Complices envers et contre tout

Témoin : Anne-Sophie Delor, 38 ans.

Situation : son père de 62 ans est atteint de la maladie d'Alzheimer depuis cinq ans.


Face à la maladie d'Alzheimer, les familles sont démunies. Et quand la maladie survient tôt, elles le sont encore plus. Ainsi, Anne-Sophie Delor, parisienne de 38 ans et fille unique, connaît bien le sujet. Son père, aujourd'hui âgé de 62 ans, a appris le diagnostic il y a cinq ans. " Tout a été très compliqué, raconte cette intermittente du spectacle. Mon père était alors en poste à La Réunion. Il a fallu organiser son retour, trouver un logement près de chez moi. Je ne savais pas comment obtenir l'information. Le point Emeraude ne pouvait rien : mon père était trop jeune ! " La solution, Anne-Sophie Delor la trouve presque par hasard : l'OSE développe un programme expérimental à destination des jeunes malades Alzheimer. Son service social l'accompagne pour obtenir la reconnaissance de la maladie comme handicap. " Nous avons pu bénéficier de la PCH (Prestation de Compensation du Handicap), résume-t-elle. Si mon père avait eu plus de 60 ans, je ne sais pas ce qui se serait passé !" Une " chance " relative face à cet accident de la vie...

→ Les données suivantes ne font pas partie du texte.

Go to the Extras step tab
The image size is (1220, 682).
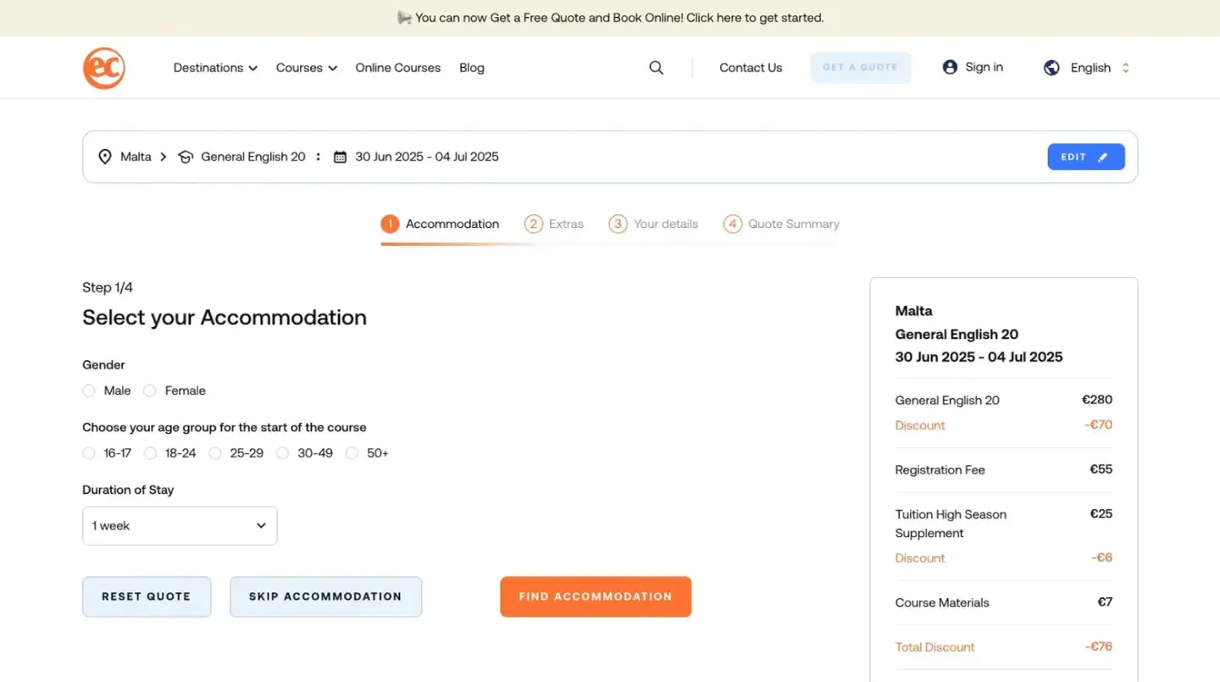coord(555,224)
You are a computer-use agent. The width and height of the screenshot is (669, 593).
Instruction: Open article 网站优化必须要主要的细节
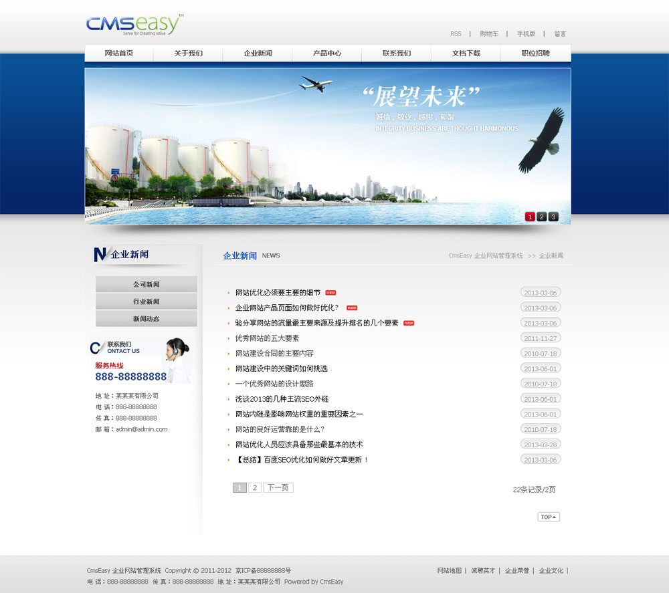(x=278, y=293)
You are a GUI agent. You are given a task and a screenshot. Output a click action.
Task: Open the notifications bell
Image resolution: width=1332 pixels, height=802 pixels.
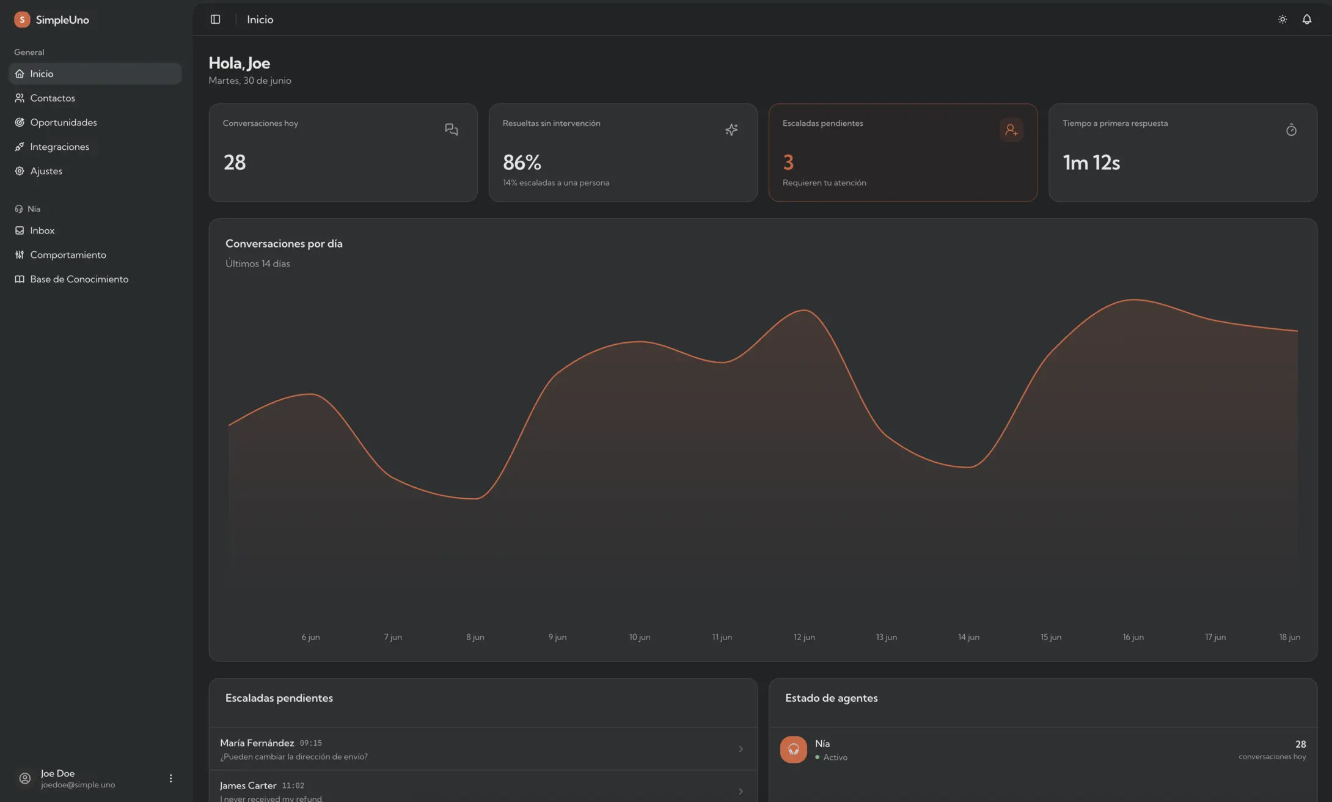point(1307,20)
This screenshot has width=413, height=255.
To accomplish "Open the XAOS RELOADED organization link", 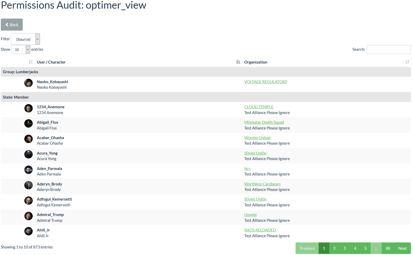I will tap(260, 230).
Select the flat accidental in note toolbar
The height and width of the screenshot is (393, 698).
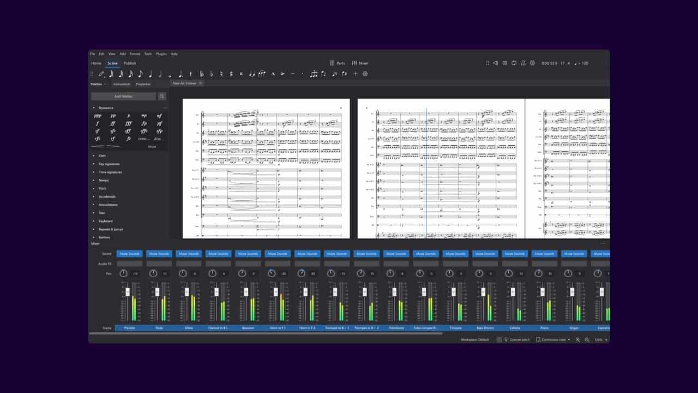coord(211,74)
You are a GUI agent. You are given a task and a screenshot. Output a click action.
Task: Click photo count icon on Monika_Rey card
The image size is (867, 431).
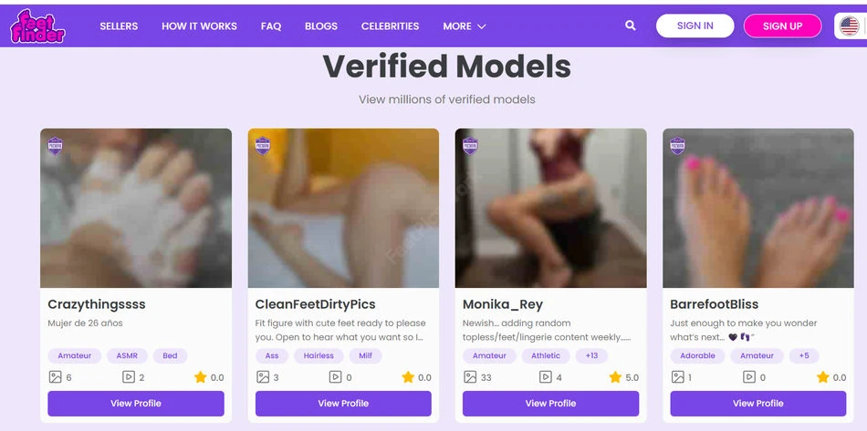tap(470, 377)
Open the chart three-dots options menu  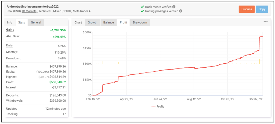(x=265, y=22)
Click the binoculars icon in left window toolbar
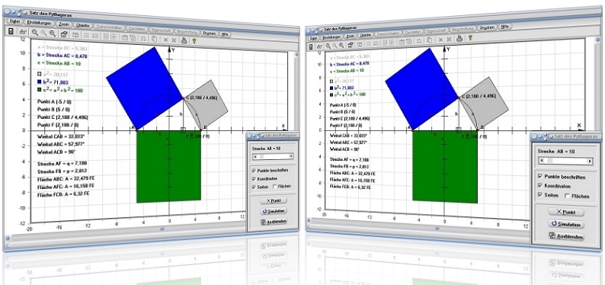This screenshot has height=285, width=605. 23,32
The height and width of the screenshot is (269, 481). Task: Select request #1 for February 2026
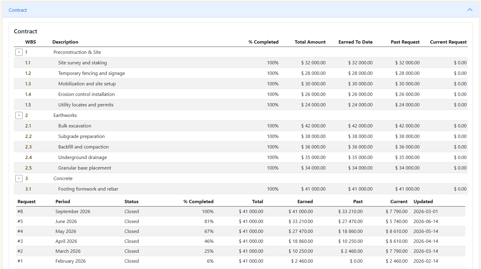click(20, 261)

Anne-Sophie décide de consacrer ses vendredis au suivi du dossier. " Il a fallu mettre en place des aides à domicile. Mon père n'est plus du tout autonome, raconte-t-elle. Depuis un an, il est inquiet la nuit. On m'a dit que la maladie évoluait plus vite chez les patients jeunes. Il y a donc quelqu'un chez lui la nuit aussi. " Au début, c'est elle qui allait dormir là-bas. L'EHPAD alors ? Cette mère d'une petite fille de six ans n'y pense pas. " Je n'arrive pas à franchir le cap, confie-t-elle. Dans les établissements les personnes sont très âgées. J'ai l'impression que là-bas la maladie va s'accélérer. Et puis mon père a toujours été très actif, je veux lui préserver un cadre de vie qui lui correspond. Est-ce que j'ai tort ?"

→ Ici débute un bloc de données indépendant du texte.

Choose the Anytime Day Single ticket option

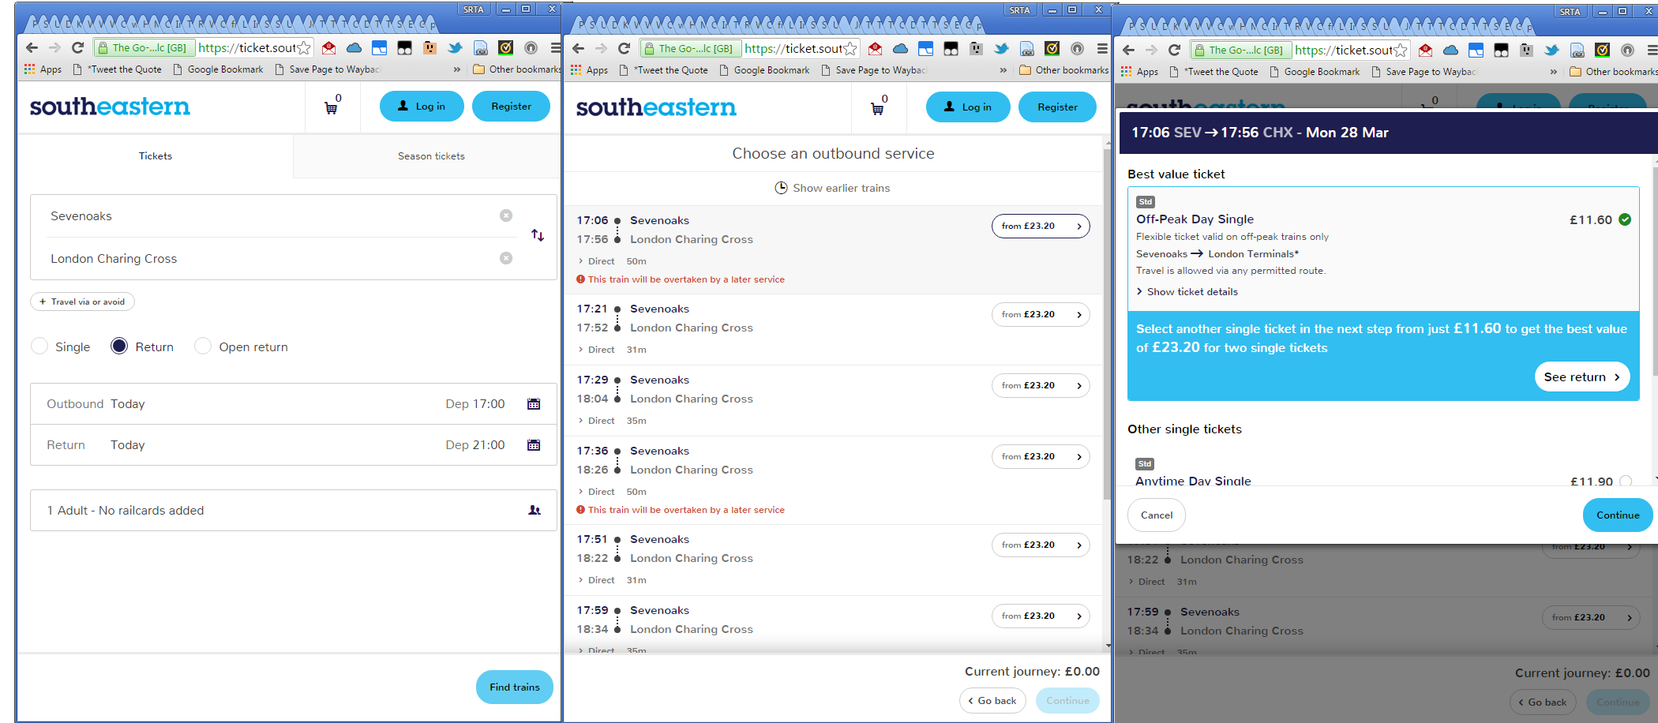[x=1625, y=481]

Au-delà des habitudes de vie, avec la vie à domicile, c'est la relation père-fille qui est préservée. " Nous sommes toujours complices, nous rions beaucoup, s'exclame Anne-Sophie. Je passe quelques heures avec lui le week-end, quand il n'y a personne. Mon père me fait entièrement confiance. J'argumente mes choix en disant qu'il oublie beaucoup de choses, jamais en lui nommant la maladie. " Ainsi, quand sa fille propose l'accueil de jour Joseph Weil de l'OSE, qui reçoit deux fois par semaine les jeunes malades d'Alzheimer, Monsieur Delor refuse... avant d'accepter. L'intégration à la structure est optimale.

L'histoire a donc ses hauts et ses bas. Le compagnon d'Anne-Sophie a accepté la situation mais il reste le regard des voisins, " Pour eux, je suis la mauvaise fille qui abandonne son père !", les relations avec les médecins, " Beaucoup d'écoute mais pourquoi aborder le don d'organes devant mon père alors qu'il ne peut pas s'exprimer ?" et une forme d'isolement. " Autour de moi, les gens parlent de leur problèmes de crèche, moi pas..." A l'heure du débat sur le financement de la dépendance, le tabou sera bientôt levé.